• **Parts of the exercise**
a. Answer these questions using the P1 project description:
(i) Where will the prototype Land-Atmosphere Feedback Observatory be set up?
(ii) For how long, at minimum, will the 2025 field measurement program at LAFO run?
(iii) Which subproject will use machine-learning methods on the MOL-RAO long-term data and the LAFO data?
b. Please pick up the P1 project description after its last sentence and continue writing it.

P 1
Observation and investigation of the land-atmosphere system, atmospheric boundary layer processes, and fluxes

The characterization of Land-Atmosphere (L-A) feedback processes requires detailed studies of the soil, the vegetation, and the atmosphere up to the lower free troposphere encompassing the atmospheric boundary layer (ABL). Almost all current observatories and observational networks focus only on subcomponents of the L-A system. The objective of project P1 is to realize a prototype Land-Atmosphere Feedback Observatory (LAFO) over heterogeneous farmland at the University of Hohenheim that closes these observational gaps. LAFO will permit the simultaneous profiling of key variables in all three compartments and the characterization of their interactions in a heterogeneous landscape. Moreover, we will analyze a 20-year data set collected at the MOL-RAO of the DWD covering the most relevant L-A system variables for the derivation of statistical L-A feedback metrics, surface fluxes, and the energy-budget closure with special emphasis on extreme conditions (exceptionally wet and dry years / seasons).
In particular, P1 bundles all experimental activities of the FOR: In 2025, we will perform a comprehensive field measurement program to characterize L-A feedback processes at LAFO over at least one vegetation period (March – October). Besides well-established measurement techniques such as flux chambers, eddy-covariance systems and Doppler lidar systems we will further employ new techniques. These include water isotopic sensors for differentiating between evaporation and transpiration, fibre-optic distributed sensing in the soil, in the canopy, and in the surface layer (SL) for temperature and wind measurements, unmanned aerial vehicles to map land surface and vegetation properties, operation of an optical-microwave scintillometer system to estimate area-representative values of the surface sensible and latent heat fluxes, and high-resolution scanning Raman- and differential absorption lidar systems together with Doppler lidars to derive 3D turbulent properties of the SL and the ABL with special emphasis on entrainment processes.
As such, P1 is of immediate relevance to all other subprojects of the FOR. P2-P6 will analyse the collected data under different scientific aspects, P7-P9 will model the whole observation period and use the P1 data for comparisons of feedback metrics and process representations as well as model verification. P10 will analyse the MOL-RAO long-term and the LAFO data using machine-learning methods. The measurements performed in P1 provide the essential basis to reach the objectives and to address the hypotheses of LAFI. Similarly, all cross-cutting working groups rely on the observations of P1.

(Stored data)
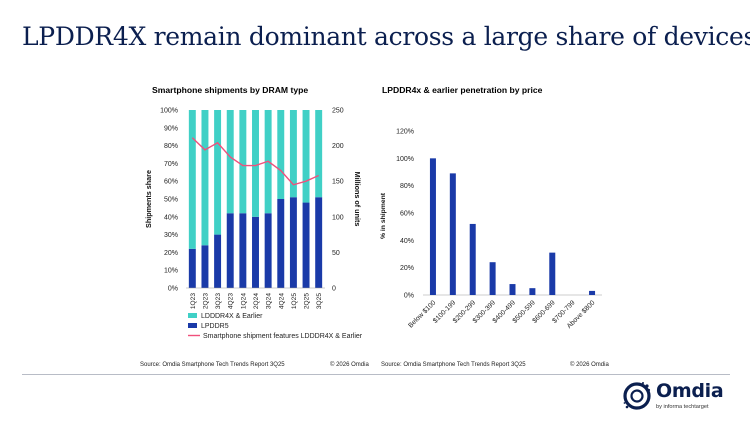  What do you see at coordinates (282, 301) in the screenshot?
I see `x-tick-label: 4Q24` at bounding box center [282, 301].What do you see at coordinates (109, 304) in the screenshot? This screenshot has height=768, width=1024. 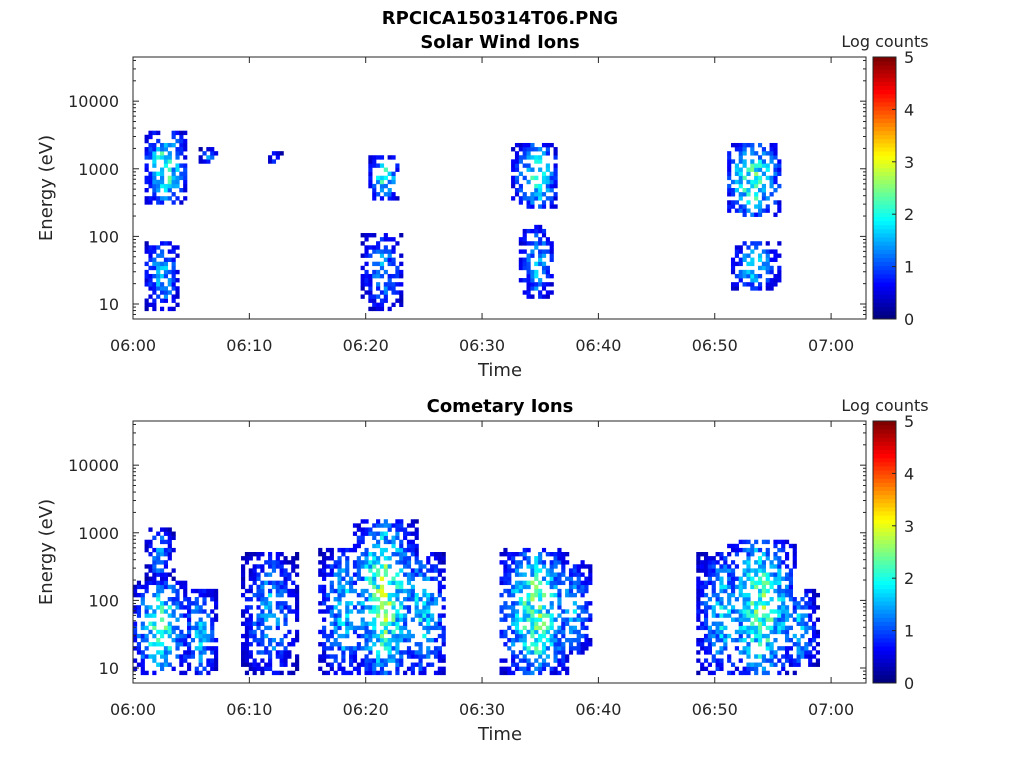 I see `y-tick-label: 10` at bounding box center [109, 304].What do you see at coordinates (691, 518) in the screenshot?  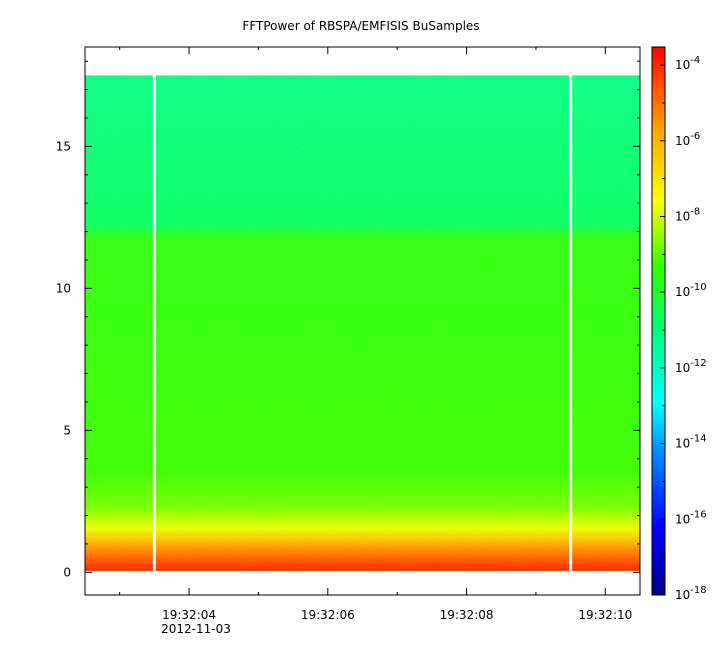 I see `colorbar-tick-label: 10⁻¹⁶` at bounding box center [691, 518].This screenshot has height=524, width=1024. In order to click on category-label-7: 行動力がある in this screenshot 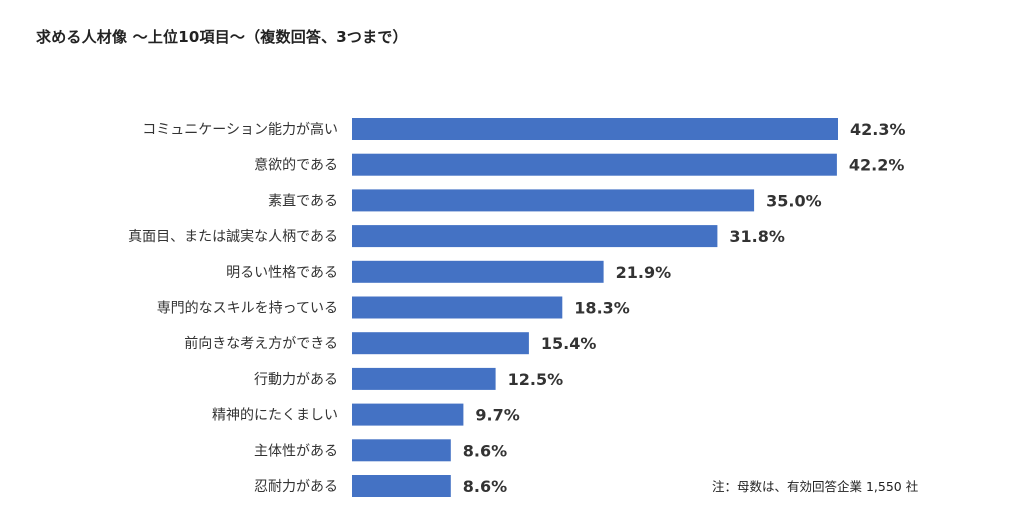, I will do `click(296, 380)`.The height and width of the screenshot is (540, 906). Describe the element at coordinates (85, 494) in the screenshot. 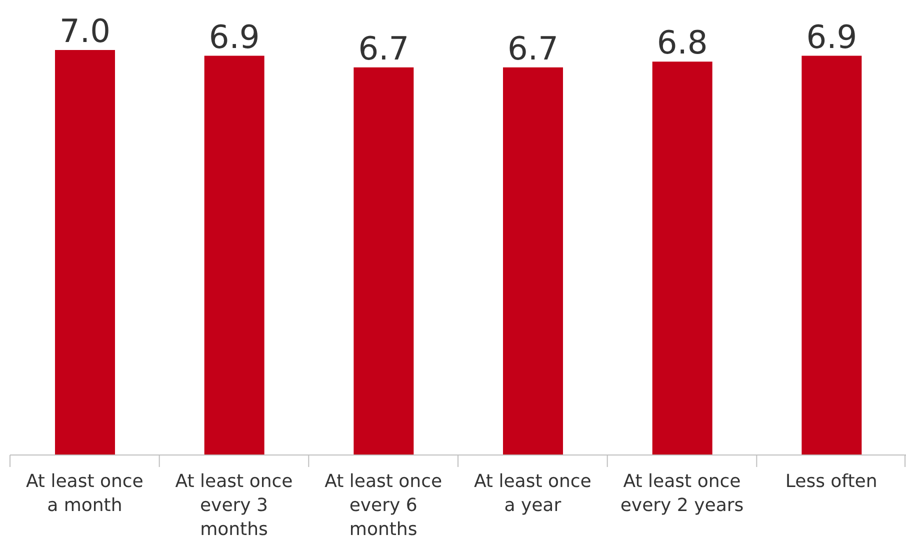

I see `x-tick-label: At least once a month` at that location.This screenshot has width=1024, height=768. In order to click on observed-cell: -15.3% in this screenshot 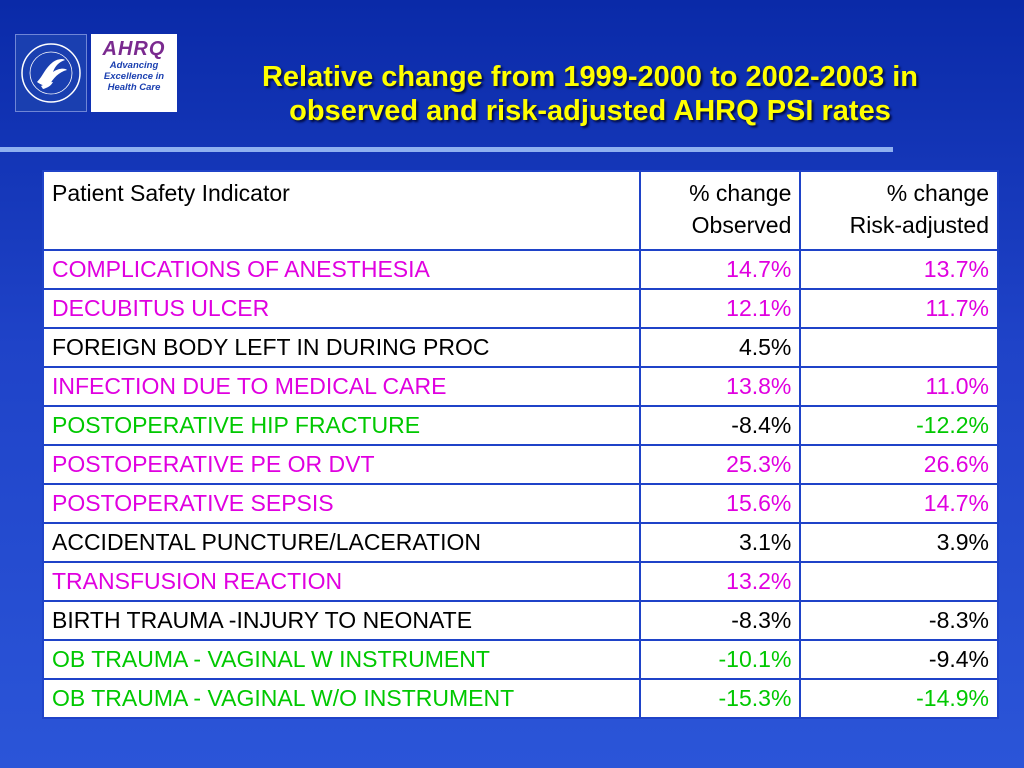, I will do `click(720, 698)`.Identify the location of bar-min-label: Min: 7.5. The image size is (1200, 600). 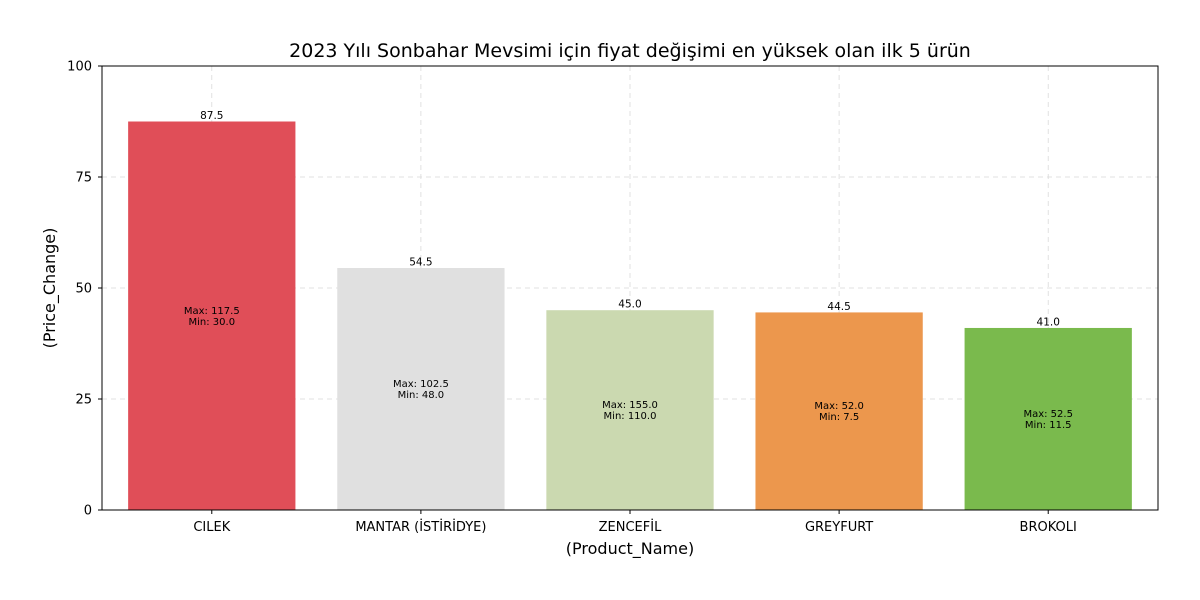
(839, 418).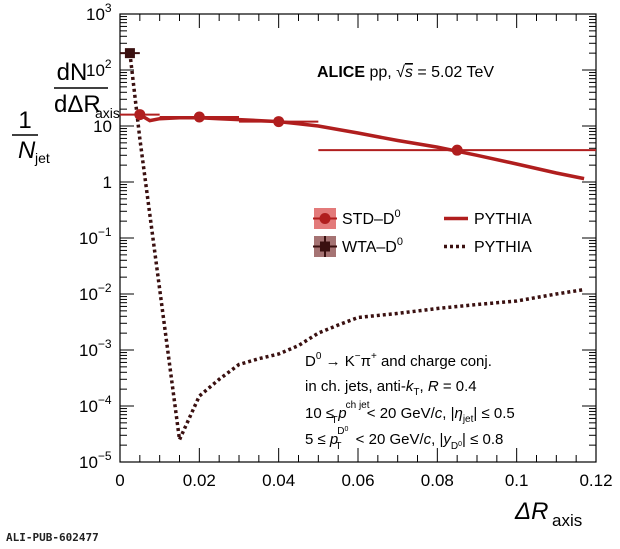  Describe the element at coordinates (42, 158) in the screenshot. I see `y-title-njet-sub: jet` at that location. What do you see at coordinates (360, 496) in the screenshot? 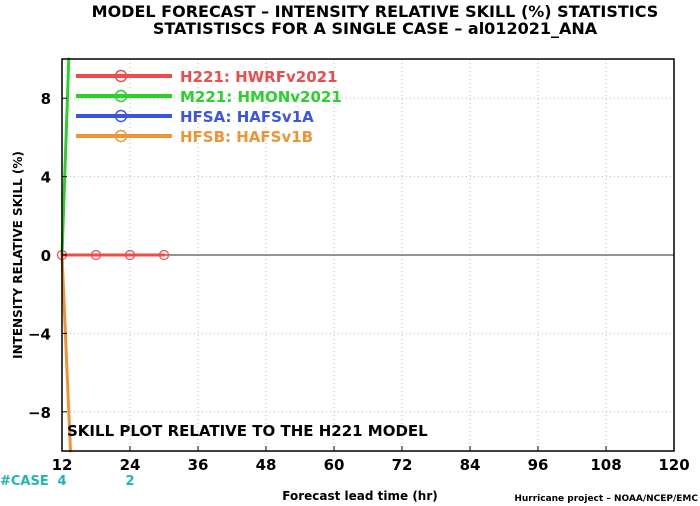
I see `x-axis-label: Forecast lead time (hr)` at bounding box center [360, 496].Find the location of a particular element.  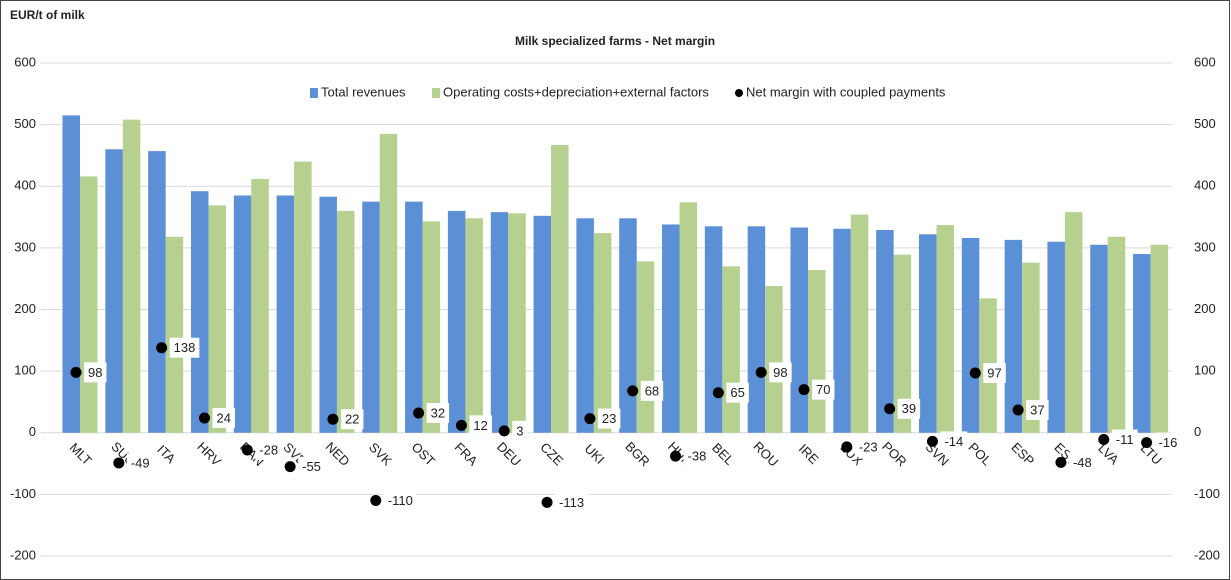

data-label: 24 is located at coordinates (223, 418).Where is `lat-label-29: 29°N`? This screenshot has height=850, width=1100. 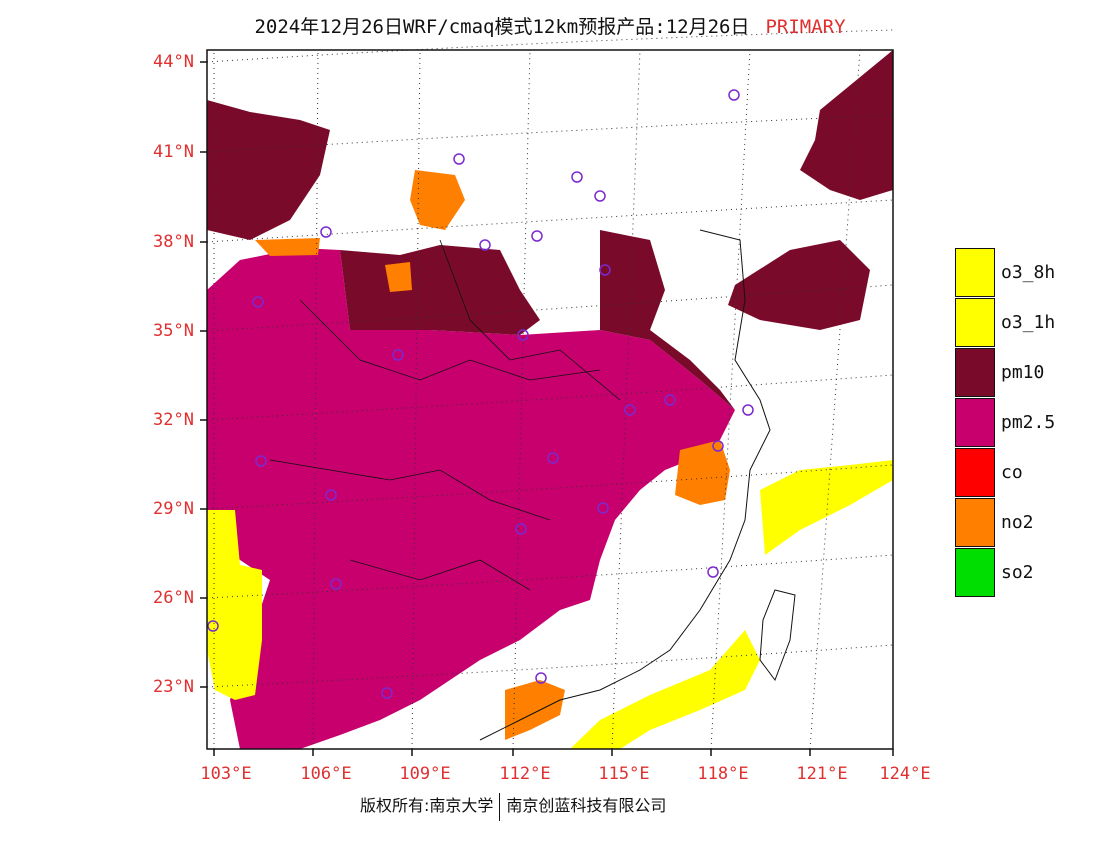 lat-label-29: 29°N is located at coordinates (174, 509).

• **Answer list**
a.
(i) Over heterogeneous farmland at the University of Hohenheim.
(ii) At least one vegetation period (March – October).
(iii) P10.

b.
P 2
Remote sensing of vegetation canopy properties: States & spatio-temporal dynamics

Especially the influence of vegetation canopy properties and their spatio-temporal dynamics on feedbacks between the land surface and the atmosphere (i.e., temperature, precipitation, humidity, atmospheric boundary layer properties) are not conclusively understood. One major reason for this is that high-resolution observational data products (c.f. on vegetation canopy moisture) are not available yet at high spatial resolution (decameter scale) and on multi-year time scales: neither from remote sensing nor from models. In addition, land surface heterogeneities (e.g. variety in vegetation cover) can have significant impacts on feedback processes between canopy and proximate atmosphere, but their representation in models is not sufficient at high spatial resolutions. To bridge these gaps, remote-sensing based products are being developed to account for some of the multiple varying vegetation conditions.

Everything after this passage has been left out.